§ **EXERCISE**: Scan the entries and copy each line where the word "статьи" is present.

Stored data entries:
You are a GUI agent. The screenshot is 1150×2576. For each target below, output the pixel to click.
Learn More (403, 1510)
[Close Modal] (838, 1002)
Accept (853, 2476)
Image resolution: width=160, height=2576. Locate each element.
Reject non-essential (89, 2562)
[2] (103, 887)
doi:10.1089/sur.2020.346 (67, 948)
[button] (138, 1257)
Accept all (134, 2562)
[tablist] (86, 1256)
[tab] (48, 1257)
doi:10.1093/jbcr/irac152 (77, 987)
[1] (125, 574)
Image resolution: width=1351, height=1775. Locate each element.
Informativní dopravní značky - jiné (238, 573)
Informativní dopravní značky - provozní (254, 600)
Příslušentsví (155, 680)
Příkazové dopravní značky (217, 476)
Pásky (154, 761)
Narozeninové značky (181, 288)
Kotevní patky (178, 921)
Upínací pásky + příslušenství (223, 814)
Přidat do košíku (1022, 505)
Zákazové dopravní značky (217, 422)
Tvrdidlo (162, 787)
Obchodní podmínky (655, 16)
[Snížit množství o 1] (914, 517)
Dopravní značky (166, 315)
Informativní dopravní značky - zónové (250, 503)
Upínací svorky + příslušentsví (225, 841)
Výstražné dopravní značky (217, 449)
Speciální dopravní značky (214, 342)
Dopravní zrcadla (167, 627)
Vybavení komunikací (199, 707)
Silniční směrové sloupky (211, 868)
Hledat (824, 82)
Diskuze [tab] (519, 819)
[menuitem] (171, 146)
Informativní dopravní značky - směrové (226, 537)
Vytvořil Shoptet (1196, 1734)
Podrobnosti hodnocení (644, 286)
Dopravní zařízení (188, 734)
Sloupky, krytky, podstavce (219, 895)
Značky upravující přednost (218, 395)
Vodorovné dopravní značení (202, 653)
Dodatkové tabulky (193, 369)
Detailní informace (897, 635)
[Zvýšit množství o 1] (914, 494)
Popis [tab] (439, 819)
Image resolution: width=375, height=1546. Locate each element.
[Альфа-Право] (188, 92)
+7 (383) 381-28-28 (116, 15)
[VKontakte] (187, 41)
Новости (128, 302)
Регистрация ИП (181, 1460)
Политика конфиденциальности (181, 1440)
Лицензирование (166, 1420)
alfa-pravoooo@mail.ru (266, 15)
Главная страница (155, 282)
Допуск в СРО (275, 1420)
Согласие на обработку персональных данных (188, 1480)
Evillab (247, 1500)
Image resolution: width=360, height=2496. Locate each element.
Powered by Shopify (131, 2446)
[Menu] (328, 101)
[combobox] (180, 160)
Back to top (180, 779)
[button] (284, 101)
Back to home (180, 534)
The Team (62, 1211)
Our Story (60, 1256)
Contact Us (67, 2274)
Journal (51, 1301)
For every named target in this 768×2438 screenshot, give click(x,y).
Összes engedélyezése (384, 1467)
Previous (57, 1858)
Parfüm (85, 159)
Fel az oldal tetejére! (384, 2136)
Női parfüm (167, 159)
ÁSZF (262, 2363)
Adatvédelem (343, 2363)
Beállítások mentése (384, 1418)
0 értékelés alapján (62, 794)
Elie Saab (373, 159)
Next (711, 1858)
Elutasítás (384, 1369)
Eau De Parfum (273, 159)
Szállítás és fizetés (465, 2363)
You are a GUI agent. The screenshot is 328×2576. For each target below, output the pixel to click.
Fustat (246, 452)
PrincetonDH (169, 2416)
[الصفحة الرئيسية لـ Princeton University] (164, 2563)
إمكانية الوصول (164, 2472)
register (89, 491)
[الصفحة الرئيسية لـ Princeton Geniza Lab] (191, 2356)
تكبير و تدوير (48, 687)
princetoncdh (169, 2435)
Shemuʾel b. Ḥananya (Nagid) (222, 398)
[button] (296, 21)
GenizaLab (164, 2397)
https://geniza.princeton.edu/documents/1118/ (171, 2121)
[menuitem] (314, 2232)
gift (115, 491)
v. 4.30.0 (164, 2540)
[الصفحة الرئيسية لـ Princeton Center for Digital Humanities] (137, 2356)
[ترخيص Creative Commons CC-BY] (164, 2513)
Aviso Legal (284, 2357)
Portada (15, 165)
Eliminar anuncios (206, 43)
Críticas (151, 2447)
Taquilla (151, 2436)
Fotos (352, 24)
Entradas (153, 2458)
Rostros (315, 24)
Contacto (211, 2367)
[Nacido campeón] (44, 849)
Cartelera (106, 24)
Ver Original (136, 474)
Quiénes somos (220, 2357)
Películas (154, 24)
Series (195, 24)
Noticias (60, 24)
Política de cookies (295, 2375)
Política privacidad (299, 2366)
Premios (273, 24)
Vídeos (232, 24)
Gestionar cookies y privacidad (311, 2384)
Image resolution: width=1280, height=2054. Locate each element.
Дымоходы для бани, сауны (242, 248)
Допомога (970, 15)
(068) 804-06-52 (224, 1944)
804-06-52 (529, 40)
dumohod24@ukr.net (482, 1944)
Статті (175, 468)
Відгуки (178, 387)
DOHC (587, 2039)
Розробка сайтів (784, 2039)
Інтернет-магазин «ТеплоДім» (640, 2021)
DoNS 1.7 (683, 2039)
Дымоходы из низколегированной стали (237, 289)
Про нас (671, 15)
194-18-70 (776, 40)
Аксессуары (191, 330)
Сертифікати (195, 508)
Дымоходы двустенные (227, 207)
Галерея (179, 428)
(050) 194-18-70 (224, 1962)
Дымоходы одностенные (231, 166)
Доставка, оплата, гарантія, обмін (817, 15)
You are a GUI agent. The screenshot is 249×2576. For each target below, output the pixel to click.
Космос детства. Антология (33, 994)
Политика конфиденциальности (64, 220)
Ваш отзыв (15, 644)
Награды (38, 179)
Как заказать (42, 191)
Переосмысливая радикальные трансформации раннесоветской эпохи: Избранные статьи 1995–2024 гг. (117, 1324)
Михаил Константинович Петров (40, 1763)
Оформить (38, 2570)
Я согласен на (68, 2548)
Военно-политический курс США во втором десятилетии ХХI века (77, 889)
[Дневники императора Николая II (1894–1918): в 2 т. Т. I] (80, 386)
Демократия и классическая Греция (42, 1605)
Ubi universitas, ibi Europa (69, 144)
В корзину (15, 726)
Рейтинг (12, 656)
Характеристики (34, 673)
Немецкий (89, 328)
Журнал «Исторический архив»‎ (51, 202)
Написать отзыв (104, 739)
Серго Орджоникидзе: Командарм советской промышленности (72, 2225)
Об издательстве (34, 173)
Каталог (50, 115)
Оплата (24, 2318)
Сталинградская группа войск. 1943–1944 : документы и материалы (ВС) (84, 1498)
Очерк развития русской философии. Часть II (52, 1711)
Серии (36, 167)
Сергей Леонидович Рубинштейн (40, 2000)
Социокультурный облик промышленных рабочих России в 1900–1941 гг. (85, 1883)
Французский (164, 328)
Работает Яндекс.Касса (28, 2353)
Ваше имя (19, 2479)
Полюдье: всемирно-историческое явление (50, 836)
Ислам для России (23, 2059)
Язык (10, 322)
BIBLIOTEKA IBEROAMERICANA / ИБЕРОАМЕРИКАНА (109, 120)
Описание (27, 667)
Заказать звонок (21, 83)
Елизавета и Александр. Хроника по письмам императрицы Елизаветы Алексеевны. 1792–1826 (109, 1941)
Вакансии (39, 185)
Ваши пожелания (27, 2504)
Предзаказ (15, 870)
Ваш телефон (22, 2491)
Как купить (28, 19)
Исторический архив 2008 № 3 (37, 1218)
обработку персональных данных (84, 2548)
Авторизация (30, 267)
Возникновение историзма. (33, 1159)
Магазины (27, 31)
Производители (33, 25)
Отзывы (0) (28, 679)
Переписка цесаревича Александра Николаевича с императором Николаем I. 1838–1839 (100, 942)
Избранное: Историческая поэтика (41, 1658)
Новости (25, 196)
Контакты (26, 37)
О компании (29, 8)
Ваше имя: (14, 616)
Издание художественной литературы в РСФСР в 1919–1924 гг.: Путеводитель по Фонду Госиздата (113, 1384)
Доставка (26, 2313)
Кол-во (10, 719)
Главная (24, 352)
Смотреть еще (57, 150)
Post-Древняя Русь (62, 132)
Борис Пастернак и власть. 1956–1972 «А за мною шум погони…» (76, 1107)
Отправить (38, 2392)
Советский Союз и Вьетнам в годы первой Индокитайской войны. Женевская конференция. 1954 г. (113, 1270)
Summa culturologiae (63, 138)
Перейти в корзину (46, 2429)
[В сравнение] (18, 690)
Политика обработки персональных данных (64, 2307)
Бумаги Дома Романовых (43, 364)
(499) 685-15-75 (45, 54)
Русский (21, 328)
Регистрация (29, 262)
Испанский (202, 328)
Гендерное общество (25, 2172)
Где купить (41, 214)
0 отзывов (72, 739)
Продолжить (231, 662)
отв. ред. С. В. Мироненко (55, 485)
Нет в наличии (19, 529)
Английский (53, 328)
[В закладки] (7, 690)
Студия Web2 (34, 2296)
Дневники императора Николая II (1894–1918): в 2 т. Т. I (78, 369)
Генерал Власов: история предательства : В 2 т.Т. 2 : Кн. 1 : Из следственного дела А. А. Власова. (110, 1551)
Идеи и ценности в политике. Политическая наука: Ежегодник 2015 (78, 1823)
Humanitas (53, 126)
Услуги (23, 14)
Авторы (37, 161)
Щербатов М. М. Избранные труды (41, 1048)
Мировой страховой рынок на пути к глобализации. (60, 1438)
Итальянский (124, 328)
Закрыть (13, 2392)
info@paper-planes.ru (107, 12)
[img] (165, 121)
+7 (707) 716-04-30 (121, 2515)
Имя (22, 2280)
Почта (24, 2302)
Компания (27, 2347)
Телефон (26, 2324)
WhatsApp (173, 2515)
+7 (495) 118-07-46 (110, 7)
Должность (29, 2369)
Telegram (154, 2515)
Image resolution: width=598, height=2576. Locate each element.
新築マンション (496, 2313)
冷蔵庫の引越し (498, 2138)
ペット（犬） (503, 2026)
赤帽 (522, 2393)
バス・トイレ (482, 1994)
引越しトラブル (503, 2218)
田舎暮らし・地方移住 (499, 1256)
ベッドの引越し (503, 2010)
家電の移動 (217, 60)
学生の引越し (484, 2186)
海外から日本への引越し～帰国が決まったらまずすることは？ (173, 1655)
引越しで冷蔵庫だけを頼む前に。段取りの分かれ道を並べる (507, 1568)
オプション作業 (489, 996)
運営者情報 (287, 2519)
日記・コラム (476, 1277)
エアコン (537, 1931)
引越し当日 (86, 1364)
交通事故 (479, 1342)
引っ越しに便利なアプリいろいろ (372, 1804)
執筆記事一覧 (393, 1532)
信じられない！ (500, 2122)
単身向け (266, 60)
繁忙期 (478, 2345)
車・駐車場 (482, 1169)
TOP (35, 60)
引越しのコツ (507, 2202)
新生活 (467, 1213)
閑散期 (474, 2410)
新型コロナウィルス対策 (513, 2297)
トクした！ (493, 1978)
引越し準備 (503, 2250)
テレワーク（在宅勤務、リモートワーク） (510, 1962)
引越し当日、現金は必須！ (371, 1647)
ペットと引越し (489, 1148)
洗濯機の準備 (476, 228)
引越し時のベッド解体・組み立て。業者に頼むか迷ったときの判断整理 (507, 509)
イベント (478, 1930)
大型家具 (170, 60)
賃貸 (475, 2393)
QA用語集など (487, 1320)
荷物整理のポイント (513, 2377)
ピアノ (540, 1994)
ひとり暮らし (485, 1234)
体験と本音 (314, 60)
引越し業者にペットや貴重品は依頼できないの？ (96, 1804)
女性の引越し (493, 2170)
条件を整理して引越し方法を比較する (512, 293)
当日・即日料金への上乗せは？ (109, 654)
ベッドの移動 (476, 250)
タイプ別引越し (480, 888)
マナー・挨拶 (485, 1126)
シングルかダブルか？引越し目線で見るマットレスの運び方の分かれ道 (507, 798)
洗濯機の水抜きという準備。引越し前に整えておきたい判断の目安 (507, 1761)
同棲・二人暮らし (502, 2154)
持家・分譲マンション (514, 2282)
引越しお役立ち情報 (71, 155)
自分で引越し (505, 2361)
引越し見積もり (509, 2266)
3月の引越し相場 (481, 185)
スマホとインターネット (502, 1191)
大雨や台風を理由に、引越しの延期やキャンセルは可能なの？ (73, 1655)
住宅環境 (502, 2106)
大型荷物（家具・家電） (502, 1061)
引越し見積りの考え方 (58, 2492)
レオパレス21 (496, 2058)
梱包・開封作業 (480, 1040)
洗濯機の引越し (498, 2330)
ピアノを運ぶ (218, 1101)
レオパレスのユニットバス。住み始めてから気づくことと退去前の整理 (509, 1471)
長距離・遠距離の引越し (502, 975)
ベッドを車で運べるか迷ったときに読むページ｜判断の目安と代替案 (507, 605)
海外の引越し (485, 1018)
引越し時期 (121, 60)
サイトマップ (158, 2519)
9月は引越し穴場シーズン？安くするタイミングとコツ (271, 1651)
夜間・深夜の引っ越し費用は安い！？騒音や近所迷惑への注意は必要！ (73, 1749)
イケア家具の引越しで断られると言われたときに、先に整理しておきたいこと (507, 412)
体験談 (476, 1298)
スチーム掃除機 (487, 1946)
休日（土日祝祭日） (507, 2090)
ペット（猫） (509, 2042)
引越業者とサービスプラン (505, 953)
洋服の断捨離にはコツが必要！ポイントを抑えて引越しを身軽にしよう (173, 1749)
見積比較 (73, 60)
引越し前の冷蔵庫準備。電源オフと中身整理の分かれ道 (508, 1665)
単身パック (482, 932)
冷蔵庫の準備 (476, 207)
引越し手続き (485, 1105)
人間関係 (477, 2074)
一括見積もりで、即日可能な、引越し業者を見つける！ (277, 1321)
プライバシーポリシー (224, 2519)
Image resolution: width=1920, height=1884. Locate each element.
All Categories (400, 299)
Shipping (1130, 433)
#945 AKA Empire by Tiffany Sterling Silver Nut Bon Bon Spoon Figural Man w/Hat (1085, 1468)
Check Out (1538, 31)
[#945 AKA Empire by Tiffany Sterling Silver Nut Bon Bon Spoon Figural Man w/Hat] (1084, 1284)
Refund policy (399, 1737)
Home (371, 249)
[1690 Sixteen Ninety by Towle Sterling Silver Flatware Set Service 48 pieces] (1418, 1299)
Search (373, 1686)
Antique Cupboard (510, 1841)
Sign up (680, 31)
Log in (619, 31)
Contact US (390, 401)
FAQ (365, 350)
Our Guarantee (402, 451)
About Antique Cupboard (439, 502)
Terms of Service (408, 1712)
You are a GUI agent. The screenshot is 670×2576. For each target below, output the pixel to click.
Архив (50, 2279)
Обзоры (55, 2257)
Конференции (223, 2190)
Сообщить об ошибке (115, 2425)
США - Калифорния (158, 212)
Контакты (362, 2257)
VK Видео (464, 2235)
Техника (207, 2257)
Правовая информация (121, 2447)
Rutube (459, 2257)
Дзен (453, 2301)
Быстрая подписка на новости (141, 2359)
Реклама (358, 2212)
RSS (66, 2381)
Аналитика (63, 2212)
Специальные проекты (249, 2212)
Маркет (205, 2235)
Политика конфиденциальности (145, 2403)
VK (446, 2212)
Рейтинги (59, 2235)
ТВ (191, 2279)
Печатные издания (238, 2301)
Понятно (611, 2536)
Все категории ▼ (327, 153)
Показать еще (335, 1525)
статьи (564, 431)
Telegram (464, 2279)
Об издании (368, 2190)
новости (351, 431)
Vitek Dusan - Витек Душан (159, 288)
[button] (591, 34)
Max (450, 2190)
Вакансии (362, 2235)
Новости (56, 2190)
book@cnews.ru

§ **EXPECTED ANSWER**:
Переосмысливая радикальные трансформации раннесоветской эпохи: Избранные статьи 1995–2024 гг. (117, 1324)
статьи (564, 431)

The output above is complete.